A different thought here. I sense Armstrong has less sympathy for the Protestant communities that she implies consider “religion” as an entirely personal matter. But surely that was not generally so. Calvin’s Geneva and Knox’s Edinburgh were religious communities in every sense - as under the Roman Catholic tradition. Even the sense of a wider community linked them to a world Protestantism. I suggest that the highly personalized individual religion is a 20th century feature. Moreover, the increasing secularization throughout the Protestant era likely made those in these faith communities behave closer to the alternative community model. Also, in a secularizing state it became increasingly impractical for those religious “alternative communities” to look after the whole wider community – all the poor, all the sick etc. - as the commitment to equality required. So by the 20th century the Protestant church communities were calling on the state to do for all what they themselves were able to do charitably for only the few that they could reach. There is still public promotion of justice and equality by church communities.

 

Next, Armstrong seems to accept as a given that there must be war and oppression. Yet she concedes that from the beginning the faith traditions have tried to reject that. I conclude that on the one hand, the end of war is a desirable human goal. I conclude on the other hand, that Armstrong is warning that strong doses of realism are required in efforts to end war. Humankind has always thought that war should be ended, but has not yet developed ways to reliably do that. Armstrong gives lots of lessons on what went wrong! 

 

Humankind should never abandon the struggle to find ways to limit war and end war. Bring on the anti-landmine treaties and their verification mechanisms!

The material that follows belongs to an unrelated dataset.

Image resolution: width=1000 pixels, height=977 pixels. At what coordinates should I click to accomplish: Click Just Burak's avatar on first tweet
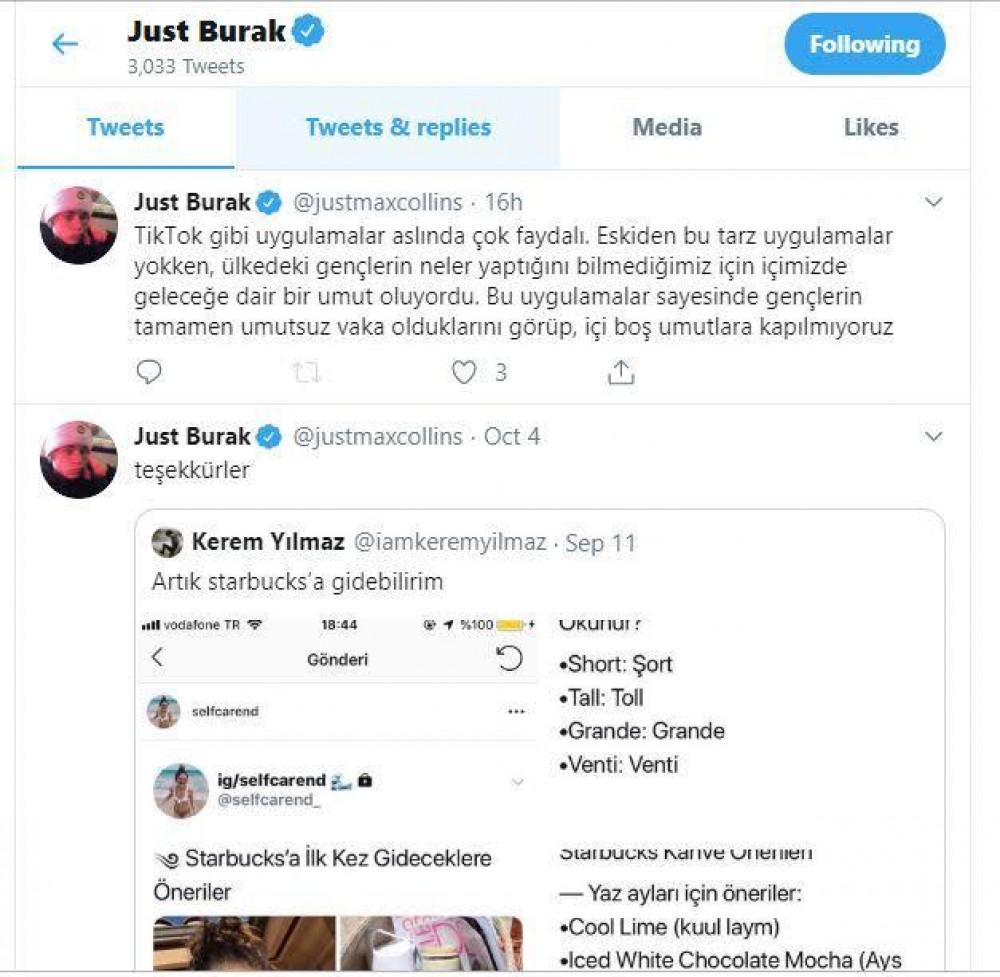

Also, note what Armstrong’s book shows in passing: wisely run multi-faith communities are better. The Muslim and Persian Empires that tolerated the various faith communities alongside each other and supported places for the faith traditions and for faith instruction were more welcomed among the people than the Byzantine Empire that promoted one faith.

 

Finally, as Armstrong’s thinking indicates, a universalism in the various religions can only help because it undermines the co-option of one of the larger religions by any particular nation state or group of people. Thus, if I am to promote in my alternative community new ways of resisting war, I cannot rely on a view of affairs molded in Canada. I must explore the views of others in my faith tradition in different contexts. In doing so I must maintain an integrity that somehow questions and challenges but at the same time remains humble enough to listen and change. Then I become part of a new international religious alternative community alongside the various nation states and I can promote with the others that new international alternative community. More. 

 

Provided I do not promote the particularities of my beliefs and the myths of my faith tradition, if I am working in the traditional areas of the faith traditions – such as inclusivity, justice, equality and peace – and perhaps the fate of planet earth – it is likely that the religious alternative community in which I find myself will be bigger than my own initial faith tradition. Maybe a larger body of “religious” can better seek and promote the end of war for humanity despite the nation states.